From the first line down to the one containing "Request Consultation (109, 2048)", reproduce the entries below exactly and leave out the pictures.

Stored items:
*** Begin section ***

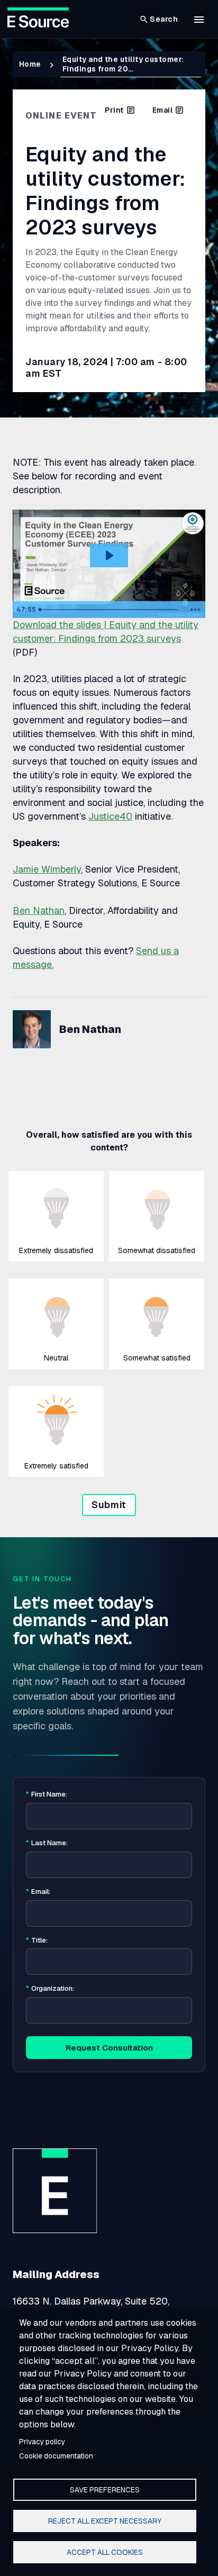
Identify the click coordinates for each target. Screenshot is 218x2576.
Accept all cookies (105, 2552)
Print (114, 110)
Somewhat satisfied (156, 1358)
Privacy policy (42, 2441)
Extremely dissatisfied (56, 1250)
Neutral (56, 1358)
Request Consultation (109, 2048)
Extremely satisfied (56, 1466)
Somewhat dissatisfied (156, 1250)
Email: (38, 1892)
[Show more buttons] (195, 609)
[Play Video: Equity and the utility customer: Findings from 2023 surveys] (109, 555)
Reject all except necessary (104, 2521)
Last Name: (47, 1843)
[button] (199, 19)
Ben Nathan (39, 910)
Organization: (50, 1988)
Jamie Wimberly (47, 869)
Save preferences (105, 2490)
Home (30, 64)
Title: (37, 1940)
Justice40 (110, 816)
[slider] (110, 609)
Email (162, 110)
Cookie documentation (56, 2456)
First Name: (46, 1794)
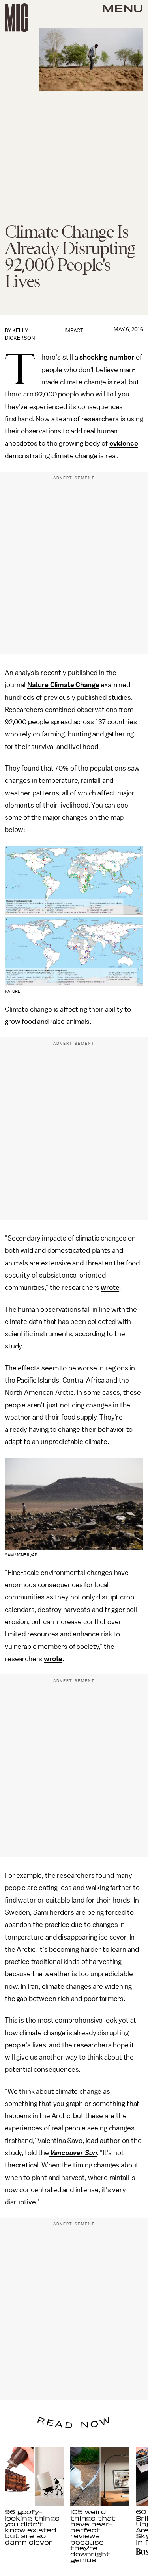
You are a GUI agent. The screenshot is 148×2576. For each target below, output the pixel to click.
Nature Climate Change (63, 684)
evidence (123, 443)
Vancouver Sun (73, 2152)
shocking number (106, 357)
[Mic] (16, 17)
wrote (110, 1287)
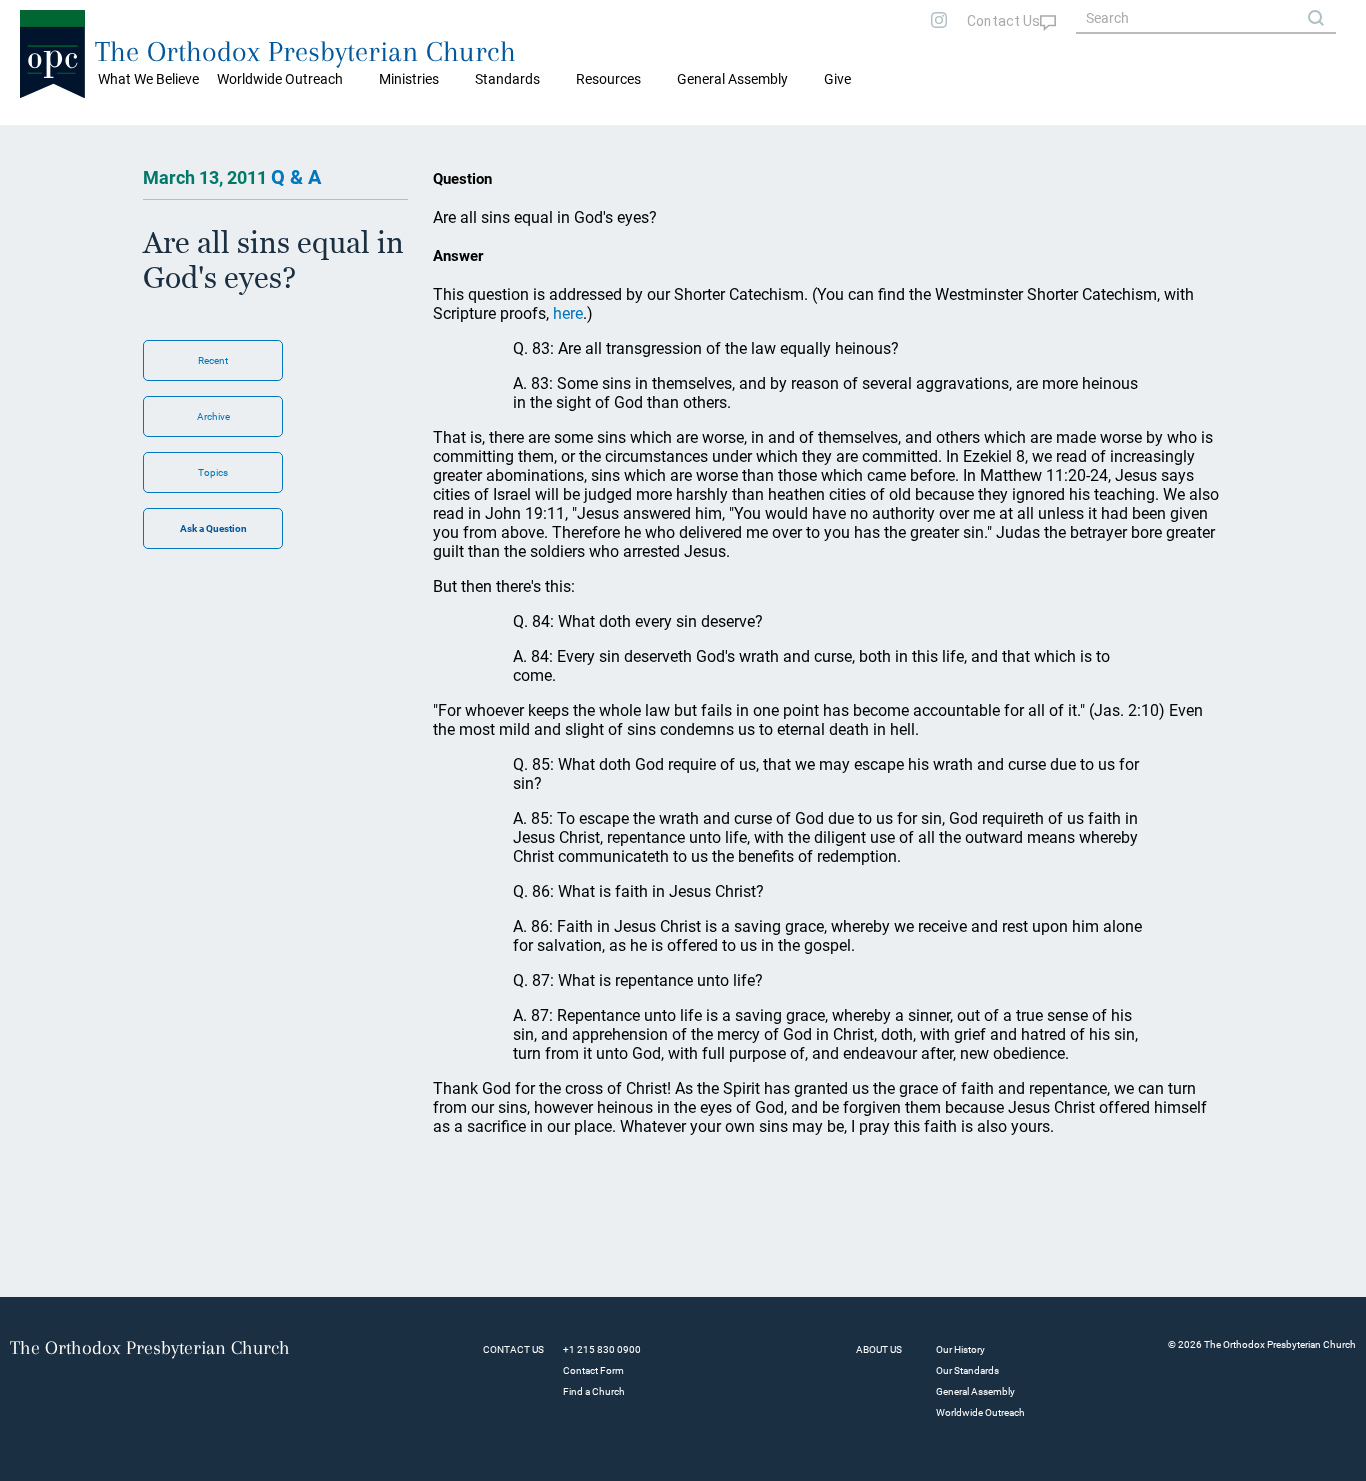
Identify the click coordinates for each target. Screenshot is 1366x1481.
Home (40, 140)
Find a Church (594, 1391)
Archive (213, 416)
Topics (213, 472)
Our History (960, 1349)
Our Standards (967, 1370)
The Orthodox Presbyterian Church (305, 51)
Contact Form (593, 1370)
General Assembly (732, 79)
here (568, 313)
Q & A (296, 177)
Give (837, 79)
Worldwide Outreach (980, 1412)
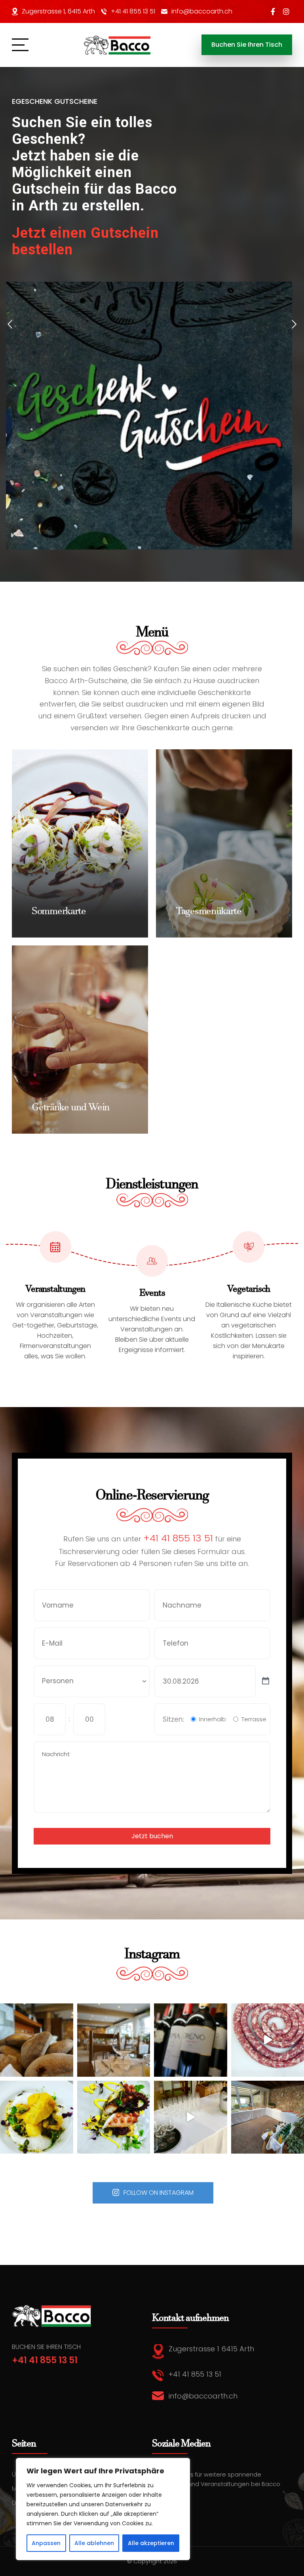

*** End section ***

Expected answer:
Identify the click coordinates for each target. Screenshot is 218x2576.
Accept all cookies (105, 2552)
Print (114, 110)
Somewhat satisfied (156, 1358)
Privacy policy (42, 2441)
Extremely dissatisfied (56, 1250)
Neutral (56, 1358)
Request Consultation (109, 2048)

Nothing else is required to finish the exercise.